Death Spiral: 360 Feedback
The key employees started disobeying orders of CEO and this clearly implied leadership failure for one of the Japanese Multinational. There is a saying that employees don't quit companies, they quit bosses!
When leadership failure is at the CEO level, it is common for various senior executives to try to fill the vacuum. Without a clear decision on direction by the CEO, the Japanese Organization was facing protracted power struggles and a further deterioration in competitive market position as the senior executives blocked or undermined each other's initiatives.
Key employees got frustrated with this lack of proper, needed action and left the company, degrading its strengths even more. Also, various incorrect habits were formed in the organization which made it much harder to lead in the future.
The leadership at this Japanese Multinational in India always failed to provide proper direction, inspiration and vision for their company from the start. The Controlling Management at Japan just kept on changing its strategy and the leadership except the consulting firm with which it had entered into a long term contract. Continuous consulting interventions by the Japan were faulty and unwarranted, which made the local leaders to think that inaction is a viable choice.
Unfortunately, they believed that they can continue to do what they like. They were comfortable with status-quo irrespective of what market conditions demanded. They did implement some changes, but at a rate or time that was convenient.
The Controlling Management at Japan then thought of carrying a 360 Review just to find a death spiral.

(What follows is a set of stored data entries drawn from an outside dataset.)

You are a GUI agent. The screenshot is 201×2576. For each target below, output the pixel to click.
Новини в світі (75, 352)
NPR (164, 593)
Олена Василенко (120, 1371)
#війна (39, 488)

Implementing a 360 degree review process can either be a destructive and devastating experience, or a developmental epiphany for those involved, depending entirely on how the process is structured and the level of preparedness.
Although it is required that leaders should seek-out candid feedback from colleagues and subordinates using a 360-degree review in order to discover blind spots that reduced the performance but success lies in taking stock of their personal strengths and weaknesses and the commitment to take necessary steps to achieve personal as well as organizational change.
The 360, is only a tool that provides quantitative and qualitative evidence of the causal link between management behavior and business outcomes. If any one agrees that managerial behavior significantly impacts productivity, employee attitudes, morale, retention, teaming, and therefore the quality of customer interaction and overall business results, then one must exert the same level of scrutiny upon behavior as is traditionally imposed upon the functions. Unless and until top management is willing to exert that level of scrutiny, the impact of management behaviors on organizational performance will not be measurable, and will therefore remain invisible, free to impede business results with impunity.
More people would learn from their mistakes if they weren't busy denying they made them.